The effective leader of the country AL-Burhan, and the leader of RSF, General Mohammed Hamdan Dagalo, aka Hemedti, were friends initially. For years both were on the same stage and joined hands after the war in Darfur (2003 civil war). Hemedti led a militia at the time known as Janjaweed; they were used by Al-bushir’s (the former president of Sudan) Army.
The Janjaweed help the Al-bushier army fight rebels in the Darfur region and protect the upper echelon of the Army and senior commanders. However, they were accused of war crimes in Darfur, and AL-Bashir was charged with committing genocide in 2013. Hence, in 2013 Hemedti led the militia to rebrand themselves as the Rapid Support Forces and worked with the Army on different missions.
Moreover, al-Burhan and Hemedti joined hands and planned to overthrow Omar al-Bashir, the country’s longtime leader, in 2019.
Besides, they planned a revolution in October 2021, upending the tenuous transition to civilian administration that had been initiated.

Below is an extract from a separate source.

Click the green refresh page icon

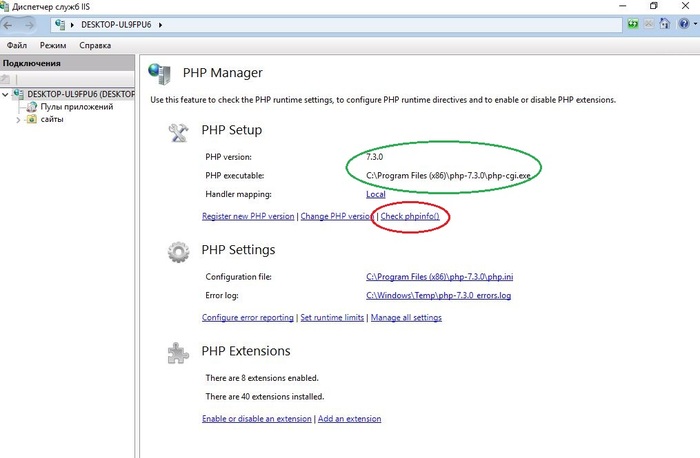click(634, 24)
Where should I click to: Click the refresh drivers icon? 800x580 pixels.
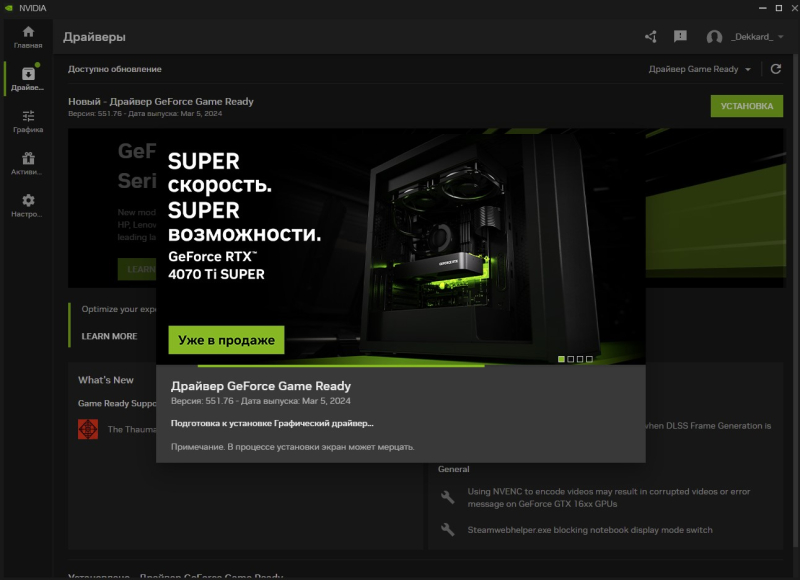pos(775,69)
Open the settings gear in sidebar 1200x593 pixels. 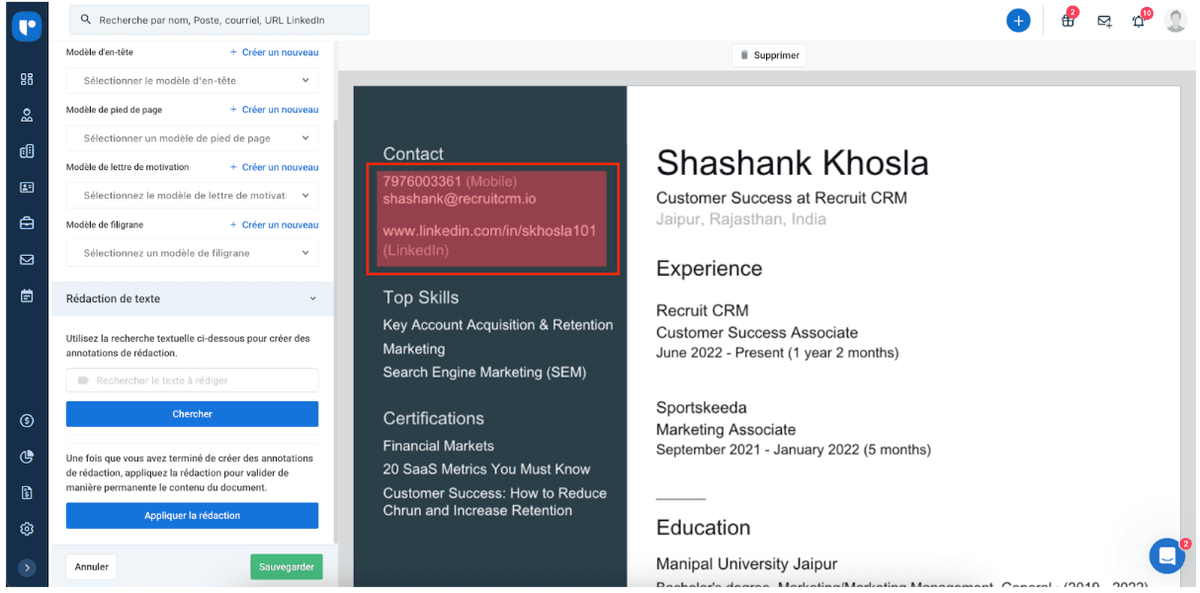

Gen Dagalo has said, in a series of tweets, that Gen Burhan’s government were “radical Islamists” and that he and the RSF were “fighting for the people of Sudan to ensure the democratic progress for which they have so long yearned.”
The international community must take action now and intervene against the crimes of Sudanese General Abdel Fattah Al-Burhan, a radical Islamist who is bombing civilians from the air. His army is waging a brutal campaign against innocent people, bombing them with MiGs. 1/4
Though the friendship does not last for long, and Gen Dagalo, aka Hemedti, force becomes more powerful. During the pro-democracy protest against Al-Bashir, the RSF force and Army were accused of killing hundreds of people.
In the tweets, Hemedti stated: “The international community must take action now and intervene against the crimes of Sudanese General Abdel Fattah Al-Burhan, a radical Islamist who is bombing civilians from the air. His Army is waging a brutal campaign against innocent people, bombing them with MiGs.”
Since the killing during the pro-democracy protest, the Hemedti force has acted more independently and grown powerfully. Hemedti forces were able to establish vast investments in the resources within the country and outside, too, especially in gold trading.
So that brings us to the current Sudan crisis with the realization of the rapid growth of Hemedti force supremacies over Sudan. And expressive political ambition of Hemedti, Gen Al-Burhan led the Army and proposed integrating the Hemedti force into Sudan’s Army.
Sudan Crisis
However, both heads were unable to agree on the timeline. The Army initially proposed two years of integration, while RSF wanted ten years.
It is unclear who started the fight, but on April 15, both sides began swapping accusations that they had attacked each other’s bases in Khartoum.
Slowly, they control the presidential palace, the airport, and the state TV channel. The RSF has no aircraft but a heavy army force with 10,000 men and anti-aircraft weapons. The Army has air power. They have been hitting the RSF residential areas bases in the capitol.
Both forces are fighting brutally and keep damaging the country’s resources alongside the life of millions of people. There have been plenty of calls to stop the war and take the talk to the table from Sudan’s neighbors. Additionally, despite the efforts of the African Union, the UN, the US, the UK, and the EU, there is no sign of backing up from either side.
The South Sudanese foreign minister was forced to mediate the war and reach a ceasefire agreement, but violations continued unabated. The two sides say they agreed to hold the talk, but they have repeatedly heard from the Army that conditions are set for these talks.
However, mass migration is escalating in Sudan with the acceleration in the humanitarian situation. The situation is already out of control; it’s now for big cats to intervene. The UN should take strict action and protect the rights of the people of Sudan.